Lars Bildsten, professor at UCSB's Kavli Institute for Theoretical Physics (KITP), and colleagues, predicted a new type of supernova in distant galaxies that would be fainter than most and would rise and fall in brightness in only a few weeks.
The discovery, led by UC Berkeley postdoctoral fellow Dovi Poznanski, who is also with Lawrence Berkeley National Laboratory, is reported in the Nov. 5 Express edition of Science Magazine. Bildsten first heard from Poznanski last August when he was organizing the conference "Stellar Death and Supernovae."
"As we have talked about our work over the last years, most astronomers in the audience reminded us that they had never seen such an event," said Bildsten. "We told them to keep looking!"
Just over two years ago, Bildsten was working with collaborators when they realized that the outcome of their calculations predicted an observable explosion never seen in the night sky.
"With the sky the limit, the observers are usually ahead of theory," Bildsten said, "so I am really happy that we were able to make a prediction that allowed for a rapid interpretation of a new phenomena. Even though the supernova was observed in 2002, it took the keen eye of Dovi Poznanski to appreciate its import and relevance."
Bildsten explained that most stars end their lives gently, forming white dwarfs with the mass of the Sun packed into the radius of the Earth. Though very dense, these objects, made of either a mixture of carbon and oxygen or nearly pure helium, cool to temperatures so low that fusion reactions can no longer occur. However, in rare instances, two of these objects orbit each other so closely –– orbiting every few minutes –– so that the helium from the lighter of the two gets pulled off by tidal forces and accumulates on the more massive white dwarf.
It is this rare occurrence that leads to unique conditions of the explosive thermonuclear ignition and complete ejection of the accumulated helium ocean.

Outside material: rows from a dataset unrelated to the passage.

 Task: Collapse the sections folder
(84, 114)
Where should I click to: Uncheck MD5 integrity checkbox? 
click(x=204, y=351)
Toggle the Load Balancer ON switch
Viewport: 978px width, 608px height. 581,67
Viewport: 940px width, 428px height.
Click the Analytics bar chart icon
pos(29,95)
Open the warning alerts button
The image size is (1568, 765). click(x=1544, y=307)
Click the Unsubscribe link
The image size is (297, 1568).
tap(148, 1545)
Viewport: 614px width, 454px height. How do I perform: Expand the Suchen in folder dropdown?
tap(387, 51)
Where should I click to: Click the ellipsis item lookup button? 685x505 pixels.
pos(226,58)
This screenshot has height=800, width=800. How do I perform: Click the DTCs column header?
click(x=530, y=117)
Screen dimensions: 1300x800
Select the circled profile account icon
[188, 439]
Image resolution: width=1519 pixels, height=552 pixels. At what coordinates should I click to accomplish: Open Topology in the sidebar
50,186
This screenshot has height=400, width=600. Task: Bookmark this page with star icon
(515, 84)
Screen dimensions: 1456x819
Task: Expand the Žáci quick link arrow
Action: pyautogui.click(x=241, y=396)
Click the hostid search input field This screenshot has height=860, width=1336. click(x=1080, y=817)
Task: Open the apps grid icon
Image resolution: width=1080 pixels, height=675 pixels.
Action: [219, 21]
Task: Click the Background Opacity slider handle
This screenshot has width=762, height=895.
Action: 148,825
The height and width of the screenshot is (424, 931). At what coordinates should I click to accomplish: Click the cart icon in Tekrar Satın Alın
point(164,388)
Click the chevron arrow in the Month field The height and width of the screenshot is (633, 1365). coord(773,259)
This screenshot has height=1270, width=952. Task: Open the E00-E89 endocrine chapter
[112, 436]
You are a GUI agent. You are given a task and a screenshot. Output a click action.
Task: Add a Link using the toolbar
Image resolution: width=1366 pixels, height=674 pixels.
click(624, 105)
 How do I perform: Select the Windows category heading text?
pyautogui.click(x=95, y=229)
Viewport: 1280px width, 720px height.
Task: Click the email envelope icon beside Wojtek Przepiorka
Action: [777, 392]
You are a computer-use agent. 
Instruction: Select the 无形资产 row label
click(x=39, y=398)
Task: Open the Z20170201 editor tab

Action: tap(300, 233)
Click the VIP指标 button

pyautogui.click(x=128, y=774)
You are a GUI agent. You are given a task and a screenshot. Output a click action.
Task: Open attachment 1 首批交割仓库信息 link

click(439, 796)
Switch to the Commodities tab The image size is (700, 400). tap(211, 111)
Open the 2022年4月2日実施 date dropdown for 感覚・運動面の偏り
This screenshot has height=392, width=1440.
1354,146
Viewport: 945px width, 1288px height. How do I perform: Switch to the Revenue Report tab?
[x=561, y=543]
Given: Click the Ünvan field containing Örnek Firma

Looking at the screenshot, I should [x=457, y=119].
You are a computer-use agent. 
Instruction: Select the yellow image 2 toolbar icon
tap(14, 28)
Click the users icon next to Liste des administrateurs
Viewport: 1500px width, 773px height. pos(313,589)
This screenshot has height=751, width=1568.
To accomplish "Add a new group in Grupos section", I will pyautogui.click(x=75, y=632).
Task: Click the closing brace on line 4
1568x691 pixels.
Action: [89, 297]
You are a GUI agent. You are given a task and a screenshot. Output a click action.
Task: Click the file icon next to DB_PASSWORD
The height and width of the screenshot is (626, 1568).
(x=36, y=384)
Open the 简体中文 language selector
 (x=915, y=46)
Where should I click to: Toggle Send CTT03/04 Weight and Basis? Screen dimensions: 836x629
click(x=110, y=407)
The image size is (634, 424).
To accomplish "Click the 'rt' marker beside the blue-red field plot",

The plethora of unusual radioactive elements made in the rapid fusion leads to a bright light show from the freshly synthesized matter that lasts a few weeks.
Bright events from complete thermonuclear explosions of white dwarfs have been known for many decades, and are referred to as "Type Ia supernova." They are brighter than a whole galaxy for more than a month and are quite useful in cosmological studies. The predicted events by Bildsten and collaborators are only one-tenth as bright for one-tenth the time, leading to the clever naming by Chris Stubbs, professor at Harvard University, of these events as ".Ia" (point one a) supernova. Regarding the June 2007 publication of the theory in the Astrophysical Journal Letters, Bildsten said: "I was worried if the journal would let us name an event not yet seen, but they did –– and the name has stuck. Marketing is a big part of success for any idea, even in science."
Despite the apparent success, more puzzles remain, and Bildsten and his collaborators, especially UCSB graduate students Ken Shen and Kevin Moore, are actively working on them. These include deep theoretical issues of how helium explodes, and whether or not the underlying white dwarf remains behind. Shen said: "We were always interested in these new possibilities, but now we have a real motivation. Where there is one, there are many, so things are going to get exciting."
In addition to Shen, KITP postdoctoral fellow Nevin Weinberg (now at UC Berkeley) and Gijs Nelemans, professor at Radboud University, Nijmegen, The Netherlands, worked on the original theory. Nelemans is a longtime collaborator with Bildsten.
This research was supported by the National Science Foundation.